> _What you have to do_: Some lines in the entries contain the word "text". Copy all of them.

[Opening Supplied records section]

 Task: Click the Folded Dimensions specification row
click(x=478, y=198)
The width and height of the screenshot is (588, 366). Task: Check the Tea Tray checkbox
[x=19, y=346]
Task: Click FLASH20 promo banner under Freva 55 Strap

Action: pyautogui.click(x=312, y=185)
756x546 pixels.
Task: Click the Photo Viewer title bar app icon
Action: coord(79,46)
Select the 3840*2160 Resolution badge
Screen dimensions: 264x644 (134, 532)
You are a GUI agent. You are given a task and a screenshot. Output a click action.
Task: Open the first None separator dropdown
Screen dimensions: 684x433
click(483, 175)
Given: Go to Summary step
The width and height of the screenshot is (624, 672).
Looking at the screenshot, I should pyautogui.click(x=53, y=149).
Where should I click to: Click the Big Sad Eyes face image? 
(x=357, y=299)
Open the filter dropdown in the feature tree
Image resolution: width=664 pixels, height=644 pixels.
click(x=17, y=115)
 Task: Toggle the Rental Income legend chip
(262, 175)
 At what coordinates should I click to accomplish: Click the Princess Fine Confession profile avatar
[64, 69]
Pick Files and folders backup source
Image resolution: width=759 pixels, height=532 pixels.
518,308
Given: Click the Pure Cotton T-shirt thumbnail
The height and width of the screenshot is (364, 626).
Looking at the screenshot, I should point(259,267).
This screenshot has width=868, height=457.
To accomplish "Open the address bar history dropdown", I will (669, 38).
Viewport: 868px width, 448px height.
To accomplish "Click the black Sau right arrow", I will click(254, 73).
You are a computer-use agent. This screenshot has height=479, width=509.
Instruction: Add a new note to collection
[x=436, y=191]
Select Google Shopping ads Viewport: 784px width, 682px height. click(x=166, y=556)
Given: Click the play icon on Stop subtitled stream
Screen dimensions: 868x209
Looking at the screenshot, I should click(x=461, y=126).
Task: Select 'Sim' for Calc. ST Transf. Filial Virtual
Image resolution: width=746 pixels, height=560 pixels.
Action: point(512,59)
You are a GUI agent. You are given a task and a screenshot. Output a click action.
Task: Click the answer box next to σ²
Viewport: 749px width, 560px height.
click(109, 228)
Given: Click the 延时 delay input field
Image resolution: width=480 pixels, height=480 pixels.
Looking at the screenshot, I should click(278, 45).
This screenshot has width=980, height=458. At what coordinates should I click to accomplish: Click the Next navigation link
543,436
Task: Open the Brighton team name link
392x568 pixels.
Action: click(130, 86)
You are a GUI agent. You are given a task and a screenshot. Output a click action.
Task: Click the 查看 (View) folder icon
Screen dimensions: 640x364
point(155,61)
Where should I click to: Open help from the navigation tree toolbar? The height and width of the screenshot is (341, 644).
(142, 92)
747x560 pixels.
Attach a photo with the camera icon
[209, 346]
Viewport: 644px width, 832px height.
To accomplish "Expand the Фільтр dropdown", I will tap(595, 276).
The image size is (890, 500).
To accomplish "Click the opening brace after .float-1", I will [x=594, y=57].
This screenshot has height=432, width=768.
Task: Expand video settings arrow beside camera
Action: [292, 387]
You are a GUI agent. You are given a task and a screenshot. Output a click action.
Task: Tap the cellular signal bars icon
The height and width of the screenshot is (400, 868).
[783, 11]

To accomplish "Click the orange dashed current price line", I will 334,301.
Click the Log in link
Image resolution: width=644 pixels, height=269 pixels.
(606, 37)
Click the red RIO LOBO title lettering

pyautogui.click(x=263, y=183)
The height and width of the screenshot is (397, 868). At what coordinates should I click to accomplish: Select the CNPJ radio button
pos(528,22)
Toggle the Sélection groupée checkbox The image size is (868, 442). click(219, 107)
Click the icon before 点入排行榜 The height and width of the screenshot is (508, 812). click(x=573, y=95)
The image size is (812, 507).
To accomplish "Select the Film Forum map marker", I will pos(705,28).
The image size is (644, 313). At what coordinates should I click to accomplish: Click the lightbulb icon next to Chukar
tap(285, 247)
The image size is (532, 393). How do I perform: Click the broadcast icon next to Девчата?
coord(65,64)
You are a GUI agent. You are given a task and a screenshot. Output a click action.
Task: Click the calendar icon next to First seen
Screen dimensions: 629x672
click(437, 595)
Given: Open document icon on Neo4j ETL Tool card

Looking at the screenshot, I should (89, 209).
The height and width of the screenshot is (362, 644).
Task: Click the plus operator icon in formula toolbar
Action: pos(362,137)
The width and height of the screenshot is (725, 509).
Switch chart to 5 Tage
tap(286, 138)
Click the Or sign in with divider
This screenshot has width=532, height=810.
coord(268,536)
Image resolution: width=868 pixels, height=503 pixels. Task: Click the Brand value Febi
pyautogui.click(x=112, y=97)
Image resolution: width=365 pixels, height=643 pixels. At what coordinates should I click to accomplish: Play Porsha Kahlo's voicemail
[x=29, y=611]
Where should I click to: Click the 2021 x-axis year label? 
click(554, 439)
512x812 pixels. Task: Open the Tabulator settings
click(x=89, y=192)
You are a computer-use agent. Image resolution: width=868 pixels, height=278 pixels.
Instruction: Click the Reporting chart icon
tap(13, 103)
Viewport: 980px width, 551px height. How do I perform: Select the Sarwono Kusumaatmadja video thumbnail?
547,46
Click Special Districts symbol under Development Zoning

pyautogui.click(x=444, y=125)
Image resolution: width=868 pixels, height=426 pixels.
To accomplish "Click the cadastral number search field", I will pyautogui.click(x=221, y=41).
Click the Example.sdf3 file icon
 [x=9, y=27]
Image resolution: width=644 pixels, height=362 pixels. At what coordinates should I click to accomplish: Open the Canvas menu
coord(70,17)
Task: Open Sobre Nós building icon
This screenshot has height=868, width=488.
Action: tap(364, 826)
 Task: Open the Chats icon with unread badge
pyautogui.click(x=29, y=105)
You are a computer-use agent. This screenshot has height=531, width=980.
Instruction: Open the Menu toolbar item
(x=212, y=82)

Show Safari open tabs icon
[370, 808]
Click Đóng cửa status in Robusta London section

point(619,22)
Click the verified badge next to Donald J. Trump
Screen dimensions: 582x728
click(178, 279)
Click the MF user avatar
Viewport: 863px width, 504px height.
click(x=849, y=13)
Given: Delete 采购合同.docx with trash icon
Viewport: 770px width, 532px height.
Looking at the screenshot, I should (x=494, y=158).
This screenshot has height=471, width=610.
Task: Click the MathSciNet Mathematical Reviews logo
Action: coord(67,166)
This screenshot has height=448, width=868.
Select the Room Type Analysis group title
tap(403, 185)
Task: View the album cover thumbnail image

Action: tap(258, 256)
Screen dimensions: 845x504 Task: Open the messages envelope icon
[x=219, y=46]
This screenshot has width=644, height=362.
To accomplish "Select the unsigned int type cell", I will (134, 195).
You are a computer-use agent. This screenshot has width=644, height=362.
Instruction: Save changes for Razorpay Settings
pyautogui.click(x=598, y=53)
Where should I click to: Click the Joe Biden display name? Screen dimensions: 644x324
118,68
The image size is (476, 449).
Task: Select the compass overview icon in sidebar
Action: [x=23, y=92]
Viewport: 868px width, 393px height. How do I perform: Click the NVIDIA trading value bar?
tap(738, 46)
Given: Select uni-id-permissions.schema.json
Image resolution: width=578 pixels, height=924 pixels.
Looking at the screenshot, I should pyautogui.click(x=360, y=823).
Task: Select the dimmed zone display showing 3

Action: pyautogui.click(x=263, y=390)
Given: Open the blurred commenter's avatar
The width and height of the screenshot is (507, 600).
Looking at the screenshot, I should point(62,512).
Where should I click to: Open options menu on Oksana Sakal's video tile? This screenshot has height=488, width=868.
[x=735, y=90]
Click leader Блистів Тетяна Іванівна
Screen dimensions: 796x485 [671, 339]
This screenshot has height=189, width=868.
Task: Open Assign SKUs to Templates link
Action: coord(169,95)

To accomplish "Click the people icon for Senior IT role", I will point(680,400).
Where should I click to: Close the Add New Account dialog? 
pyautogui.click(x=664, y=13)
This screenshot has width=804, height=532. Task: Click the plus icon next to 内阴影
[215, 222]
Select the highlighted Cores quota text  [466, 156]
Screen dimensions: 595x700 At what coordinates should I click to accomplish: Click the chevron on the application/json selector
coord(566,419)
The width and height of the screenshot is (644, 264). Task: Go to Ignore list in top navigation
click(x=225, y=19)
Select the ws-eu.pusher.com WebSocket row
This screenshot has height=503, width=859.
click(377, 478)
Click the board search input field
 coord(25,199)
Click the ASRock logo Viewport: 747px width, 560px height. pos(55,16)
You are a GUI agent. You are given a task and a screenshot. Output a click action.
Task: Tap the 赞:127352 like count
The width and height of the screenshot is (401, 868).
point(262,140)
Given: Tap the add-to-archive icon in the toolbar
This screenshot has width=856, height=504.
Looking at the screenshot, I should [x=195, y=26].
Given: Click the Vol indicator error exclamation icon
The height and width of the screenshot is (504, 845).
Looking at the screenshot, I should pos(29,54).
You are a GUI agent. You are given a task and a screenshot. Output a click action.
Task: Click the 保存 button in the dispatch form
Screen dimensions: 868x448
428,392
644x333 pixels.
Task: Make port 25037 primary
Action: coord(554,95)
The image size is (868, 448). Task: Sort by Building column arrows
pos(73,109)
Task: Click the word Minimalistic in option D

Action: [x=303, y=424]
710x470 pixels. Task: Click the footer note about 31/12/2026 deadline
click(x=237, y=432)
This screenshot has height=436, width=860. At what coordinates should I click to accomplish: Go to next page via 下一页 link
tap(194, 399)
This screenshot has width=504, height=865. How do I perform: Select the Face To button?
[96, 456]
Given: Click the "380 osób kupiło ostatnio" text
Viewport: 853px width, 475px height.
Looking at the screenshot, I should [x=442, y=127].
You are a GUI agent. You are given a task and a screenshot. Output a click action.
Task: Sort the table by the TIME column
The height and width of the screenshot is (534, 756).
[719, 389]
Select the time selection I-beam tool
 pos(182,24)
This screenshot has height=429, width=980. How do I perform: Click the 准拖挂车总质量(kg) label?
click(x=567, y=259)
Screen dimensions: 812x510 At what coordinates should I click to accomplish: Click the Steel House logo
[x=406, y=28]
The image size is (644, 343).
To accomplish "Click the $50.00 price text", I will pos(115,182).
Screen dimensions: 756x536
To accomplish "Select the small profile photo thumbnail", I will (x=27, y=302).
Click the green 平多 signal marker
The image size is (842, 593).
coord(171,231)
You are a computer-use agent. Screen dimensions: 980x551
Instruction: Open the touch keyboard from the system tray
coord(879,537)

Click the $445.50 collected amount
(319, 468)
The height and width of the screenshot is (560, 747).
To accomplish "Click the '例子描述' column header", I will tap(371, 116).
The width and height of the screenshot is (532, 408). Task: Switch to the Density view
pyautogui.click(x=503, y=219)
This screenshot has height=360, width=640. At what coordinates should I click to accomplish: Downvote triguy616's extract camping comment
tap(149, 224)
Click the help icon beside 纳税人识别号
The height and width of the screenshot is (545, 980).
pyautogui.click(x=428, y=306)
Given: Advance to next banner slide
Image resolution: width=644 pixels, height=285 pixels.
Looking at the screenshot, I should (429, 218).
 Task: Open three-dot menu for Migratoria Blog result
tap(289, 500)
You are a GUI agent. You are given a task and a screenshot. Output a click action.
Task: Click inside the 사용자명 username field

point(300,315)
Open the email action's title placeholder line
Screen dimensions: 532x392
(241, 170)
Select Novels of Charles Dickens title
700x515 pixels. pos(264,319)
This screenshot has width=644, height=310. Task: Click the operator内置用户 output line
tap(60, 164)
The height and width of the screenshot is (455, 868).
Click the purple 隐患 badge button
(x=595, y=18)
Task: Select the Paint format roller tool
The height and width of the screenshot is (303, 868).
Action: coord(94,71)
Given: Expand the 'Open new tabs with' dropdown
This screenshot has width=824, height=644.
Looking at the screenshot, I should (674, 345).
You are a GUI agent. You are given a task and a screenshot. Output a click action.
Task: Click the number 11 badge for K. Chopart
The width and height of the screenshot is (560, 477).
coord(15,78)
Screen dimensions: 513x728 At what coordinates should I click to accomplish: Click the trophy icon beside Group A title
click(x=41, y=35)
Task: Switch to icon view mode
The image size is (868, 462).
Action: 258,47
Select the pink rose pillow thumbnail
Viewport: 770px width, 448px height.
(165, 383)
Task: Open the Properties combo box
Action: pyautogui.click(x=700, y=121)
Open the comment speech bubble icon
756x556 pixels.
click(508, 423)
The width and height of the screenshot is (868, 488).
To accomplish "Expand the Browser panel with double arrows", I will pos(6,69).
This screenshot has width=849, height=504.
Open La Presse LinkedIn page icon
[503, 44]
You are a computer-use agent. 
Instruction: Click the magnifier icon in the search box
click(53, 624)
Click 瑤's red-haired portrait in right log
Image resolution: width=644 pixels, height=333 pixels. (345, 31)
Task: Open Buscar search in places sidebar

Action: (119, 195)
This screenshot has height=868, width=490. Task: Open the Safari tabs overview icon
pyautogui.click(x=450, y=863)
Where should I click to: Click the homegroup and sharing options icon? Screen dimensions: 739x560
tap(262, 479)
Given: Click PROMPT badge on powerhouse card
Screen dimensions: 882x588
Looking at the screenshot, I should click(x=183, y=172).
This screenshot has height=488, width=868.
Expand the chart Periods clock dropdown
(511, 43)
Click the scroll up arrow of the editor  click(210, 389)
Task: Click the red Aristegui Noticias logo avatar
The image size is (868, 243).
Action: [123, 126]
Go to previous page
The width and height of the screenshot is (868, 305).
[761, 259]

[Closing Supplied records section]

> _Response below_:
Select the highlighted Cores quota text  [466, 156]
Given: Click the "380 osób kupiło ostatnio" text
To accomplish "Click the $50.00 price text", I will pos(115,182).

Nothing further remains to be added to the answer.